Wajahku kembali memerah hingga aku harus mengalihkan pandanganku darinya. Dasar playboy tidak tahu malu, pikirku sambil berusaha menutupi rasa maluku. "Cairan itu bukan hanya darah, kan?" tanyaku untuk mengalihkan pembicaraan.
"Bukan. Untuk meningkatkan rasanya kadang kami mencampurnya dengan wine merah." jawabnya sebelum mengembalikan botol itu ke lemari pendingin. "Apa kau ingin sesuatu sebelum pulang? Minum? Sarapan lagi? Es krim?" tanyanya sambil melangkah ke arahku dengan pandangan bertanya.
Kuulurkan tangan kananku untuk menyentuh wajahnya, bakal janggutnya yang baru tumbuh terasa menggelitik telapak tanganku. "Aku ingin melihat taringmu."
Gregory berkedip terkejut mendengar permintaanku. "Kau benar-benar tidak punya rasa takut, huh?" katanya sambil menangkup tanganku yang memegang wajahnya.
"Apa tidak boleh?" pintaku dengan senyuman kecil. Kedua mata birunya menggelap hingga hampir berwarna hitam saat memandangku lalu Gregory membuka mulutnya hingga sepasang taring yang tajam muncul dari balik bibirnya. Dengan gumaman kagum kuangkat jari-jariku untuk menyentuh salah satu taring itu tapi Ia menarik pergelangan tanganku sebelum aku bisa menyentuhnya.

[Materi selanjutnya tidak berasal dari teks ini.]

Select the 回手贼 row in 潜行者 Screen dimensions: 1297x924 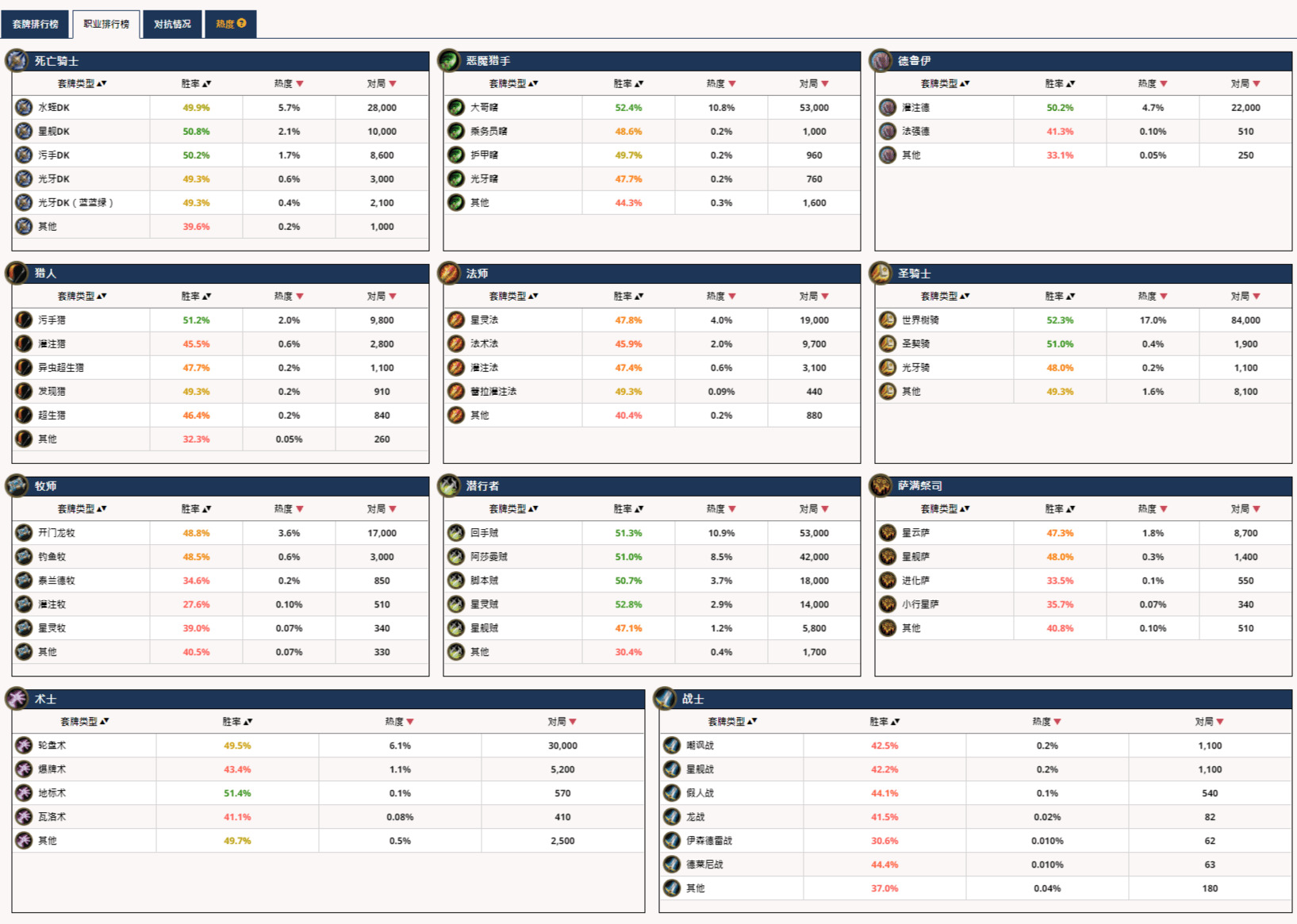[x=484, y=533]
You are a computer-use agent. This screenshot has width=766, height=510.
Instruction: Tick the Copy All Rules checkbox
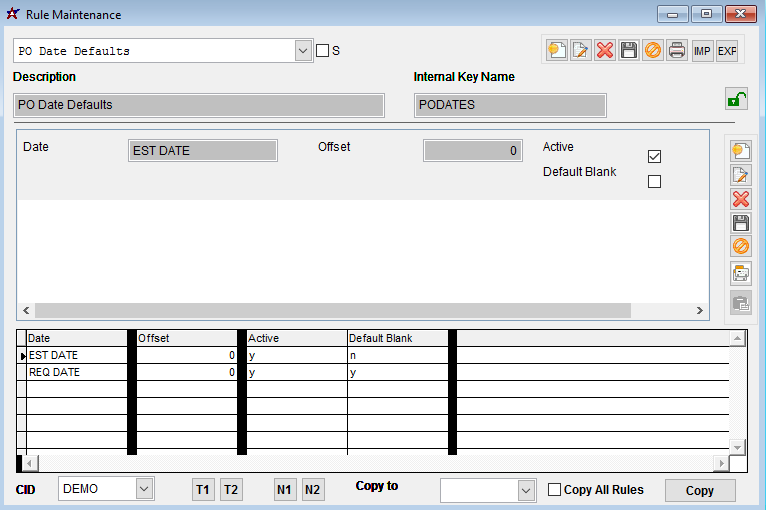click(555, 490)
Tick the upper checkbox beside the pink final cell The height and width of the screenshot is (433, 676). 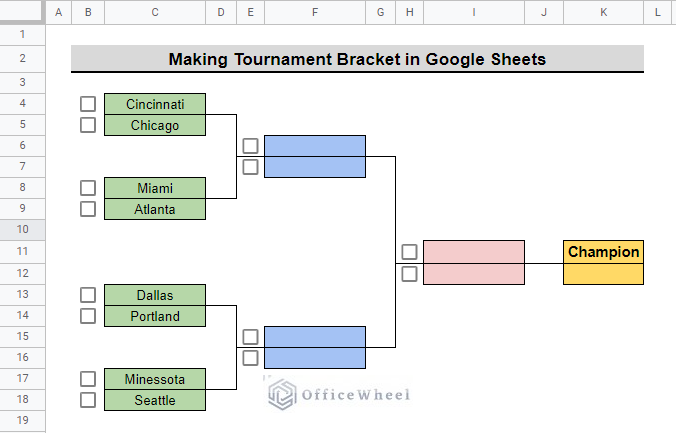tap(410, 252)
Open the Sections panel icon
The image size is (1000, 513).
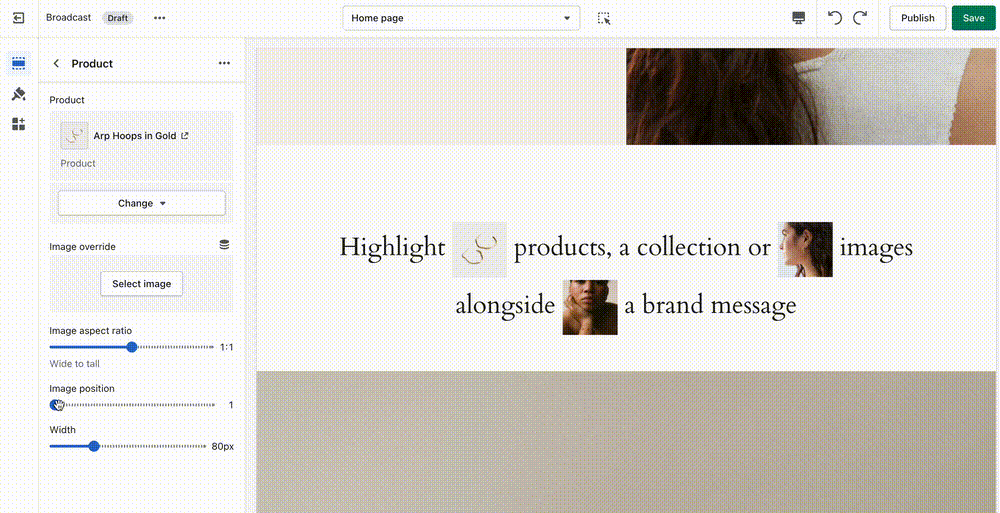tap(18, 63)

"Tanganmu bisa terluka." tegurnya sebelum menutup mulutnya lagi. Gregory berbalik lalu kembali menuju lemari pendingin, Ia mengeluarkan botol yang sebelumnya lalu meminumnya langsung dari botolnya. Saat Ia membalikkan badannya ke arahku lagi, kedua matanya sudah kembali biru.
"Saatnya kembali, Lana." katanya dengan senyuman khasnya yang membuat wajahnya semakin tampan, lalu Ia mengulurkan tangannya padaku. Kubalas senyumannya lalu menyambut uluran tangannya.